# GIVEN RECORDS
◇ ◇ ◇ ◇ ◇

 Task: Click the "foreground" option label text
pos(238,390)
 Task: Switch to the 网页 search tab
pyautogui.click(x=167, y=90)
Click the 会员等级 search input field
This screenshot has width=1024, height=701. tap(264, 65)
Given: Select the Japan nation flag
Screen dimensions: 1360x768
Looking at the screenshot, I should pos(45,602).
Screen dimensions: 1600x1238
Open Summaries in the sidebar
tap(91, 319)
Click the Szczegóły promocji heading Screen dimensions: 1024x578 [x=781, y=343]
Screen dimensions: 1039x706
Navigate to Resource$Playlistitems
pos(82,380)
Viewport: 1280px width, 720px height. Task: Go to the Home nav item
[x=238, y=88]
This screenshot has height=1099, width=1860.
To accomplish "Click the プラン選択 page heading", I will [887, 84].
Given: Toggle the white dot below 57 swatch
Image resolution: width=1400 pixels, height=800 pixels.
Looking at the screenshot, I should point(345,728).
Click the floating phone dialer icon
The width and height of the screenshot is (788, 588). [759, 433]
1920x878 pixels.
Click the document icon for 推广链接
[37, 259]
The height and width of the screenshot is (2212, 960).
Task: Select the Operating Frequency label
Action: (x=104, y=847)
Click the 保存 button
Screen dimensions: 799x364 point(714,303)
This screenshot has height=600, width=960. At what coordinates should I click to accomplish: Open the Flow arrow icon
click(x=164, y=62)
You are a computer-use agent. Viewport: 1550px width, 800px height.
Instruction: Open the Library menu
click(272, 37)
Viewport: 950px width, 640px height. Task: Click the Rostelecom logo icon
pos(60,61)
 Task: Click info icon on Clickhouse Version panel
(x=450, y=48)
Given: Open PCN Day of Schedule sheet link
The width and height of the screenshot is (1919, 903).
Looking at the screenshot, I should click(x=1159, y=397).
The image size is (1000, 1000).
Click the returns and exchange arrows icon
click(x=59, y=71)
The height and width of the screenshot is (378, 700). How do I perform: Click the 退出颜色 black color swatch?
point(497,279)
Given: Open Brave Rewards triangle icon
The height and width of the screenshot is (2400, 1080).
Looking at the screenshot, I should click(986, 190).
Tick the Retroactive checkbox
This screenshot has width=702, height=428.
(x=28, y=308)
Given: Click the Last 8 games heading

◇ ◇ ◇ ◇ ◇

# THE TASK
Find the line with "Given: Open Brave Rewards triangle icon" in the data above. Restate it and all later lines word for word, ending with the last line.

# TASK RESPONSE
Given: Open Brave Rewards triangle icon
The height and width of the screenshot is (2400, 1080).
Looking at the screenshot, I should click(986, 190).
Tick the Retroactive checkbox
This screenshot has width=702, height=428.
(x=28, y=308)
Given: Click the Last 8 games heading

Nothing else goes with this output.